Instead, I have chosen to use vsearch dereplicate-sequences after step 4 to produce my feature tables and begin by diversity analysis. Am I correct in thinking that the only way to examine diversity metrics is by creating a feature table and the only ways to create feature tables are through 1) DADA2; 2) deblur; 3) vsearch dereplicate-sequences?
Thanks for the update. I'll start with specific questions. (We can discuss your pipeline later, if you would like.)
Deblur makes use of a reference, which is both a pro and a con; your results are biased by / consistent with that reference database. You could denoise with dada2, which does not use a reference. Or you could cluster reads into OTUs using vsearch cluster-features-de-novo after dereplicating them, also without a reference.

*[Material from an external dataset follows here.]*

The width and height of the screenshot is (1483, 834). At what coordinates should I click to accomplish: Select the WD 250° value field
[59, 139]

Yes, those are you 3 options within Qiime2 at the moment. Using vsearch dereplicate-sequencesis usually followed by some sort of OTU clustering or counting, but just dereplication does give you a feature table.

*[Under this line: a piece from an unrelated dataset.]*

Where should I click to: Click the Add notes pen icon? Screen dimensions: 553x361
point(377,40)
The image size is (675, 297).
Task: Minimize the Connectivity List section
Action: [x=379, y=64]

This is correct, and this is a key point! To get the Shannon diversity of reads, you first have to count those reads, and the same goes for ASVs / OTUs / mammals , etc.
The plugin vsearch dereplicate-sequences counts reads. DADA2 will denoises reads into ASVs and count those. The plugin vsearch dereplicate-sequences + cluster-features-de-novo will cluster reads into de novo OTUs, and report counts of OTUs.